We include a lightweight out-of-domain/unsafe detector and a safe fallback response.


In [9]:
import re, torch

PREFIX = "mental health support: "
SAFE_FALLBACK = (
    "I'm here to help with supportive information about mental health, coping strategies, and resources. "
    "If you're in immediate danger, please contact local emergency services or a crisis hotline."
)

# Stronger safety check (word boundaries + common variants)
DANGER_RE = re.compile(
    r"\b(suicide|self[-\s]?harm|harm myself|hurt myself|kill myself|end my life|overdose|kill (someone|others)|harm (someone|others))\b",
    re.I
)

def is_unsafe(text: str) -> bool:
    return bool(DANGER_RE.search(text or ""))

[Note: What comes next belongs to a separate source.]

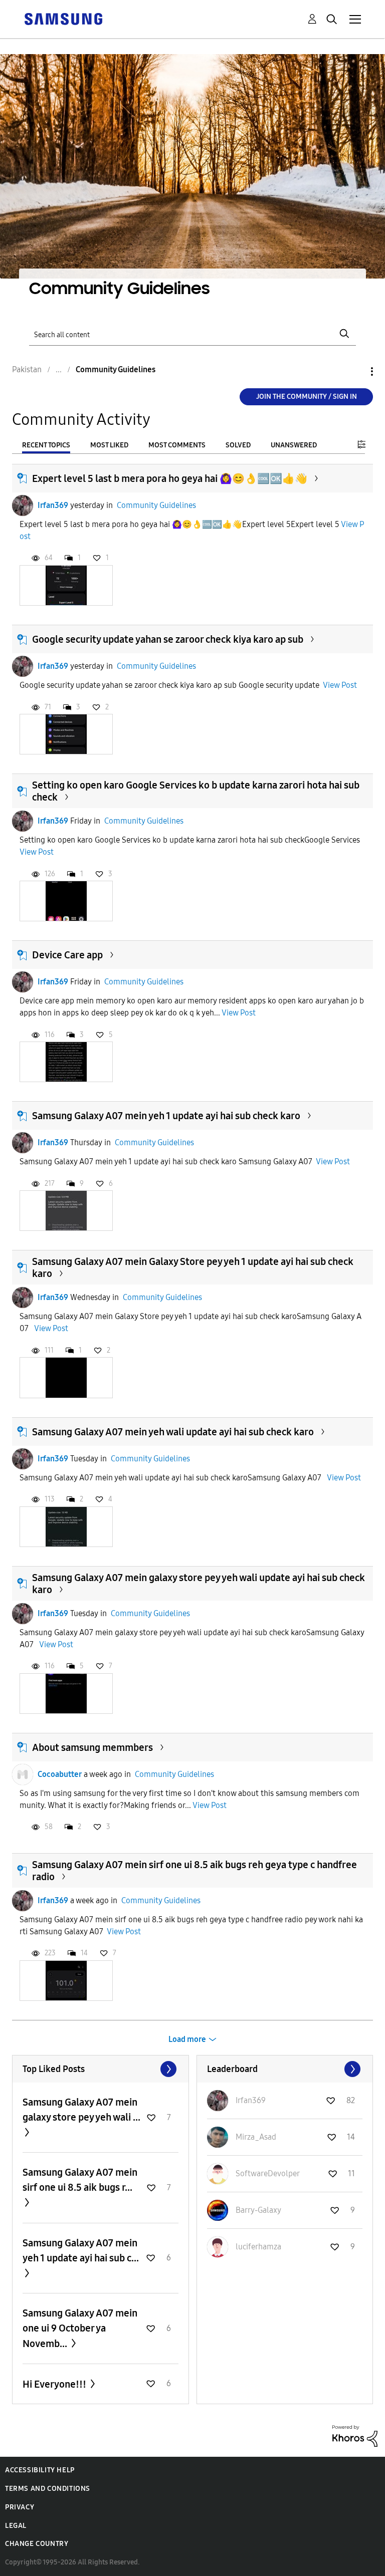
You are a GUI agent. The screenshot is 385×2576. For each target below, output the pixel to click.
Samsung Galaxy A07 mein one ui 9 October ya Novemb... (80, 2328)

# Choose device automatically (CPU/GPU)
_device = torch.device("cuda" if torch.cuda.is_available() else "cpu")
model.to(_device).eval()  # ensure model is on the right device

def chat_respond(user_text: str) -> str:
    # 1) Safety first
    if is_unsafe(user_text):
        return SAFE_FALLBACK

    # 2) Build input
    inp = PREFIX + (user_text or "")
    enc = tokenizer(
        [inp],
        return_tensors="pt",          # <-- PyTorch tensors (fixes the error)
        padding=True,
        truncation=True,
        max_length=128
    )
    enc = {k: v.to(_device) for k, v in enc.items()}

    # 3) Generate
    with torch.no_grad():
        output = model.generate(
            **enc,
            max_new_tokens=64,
            do_sample=False,           # deterministic (set True + temperature/top_p for sampling)
            no_repeat_ngram_size=3,    # reduce repetition
        )

    return tokenizer.decode(output[0], skip_special_tokens=True)

# Quick test
for q in ["i feel anxious about work", "how to end my life?"]:
    print(q, "->", chat_respond(q))


i feel anxious about work -> I'm really glad you reached out—what you're feeling is valid. What support is available to you today?
how to end my life? -> I'm here to help with supportive information about mental health, coping strategies, and resources. If you're in immediate danger, please contact local emergency services or a crisis hotline.


In [10]:

MODEL_DIR = "data/luma_t5_tf"
tokenizer.save_pretrained(MODEL_DIR)
model.save_pretrained(MODEL_DIR)
print("Saved to", MODEL_DIR)


Saved to data/luma_t5_tf



## 8. Conclusions & Next Steps

- **What worked:** Domain prefixing + T5-small fine-tuning yields coherent, supportive responses.
- **Improvements:** Expand dataset coverage (coping, referrals, boundaries), add stronger safety filters, and consider parameter-efficient tuning for speed.
- **Deployment:** You can wrap `app.py` in a small Docker image and deploy to a VM or Hugging Face Spaces.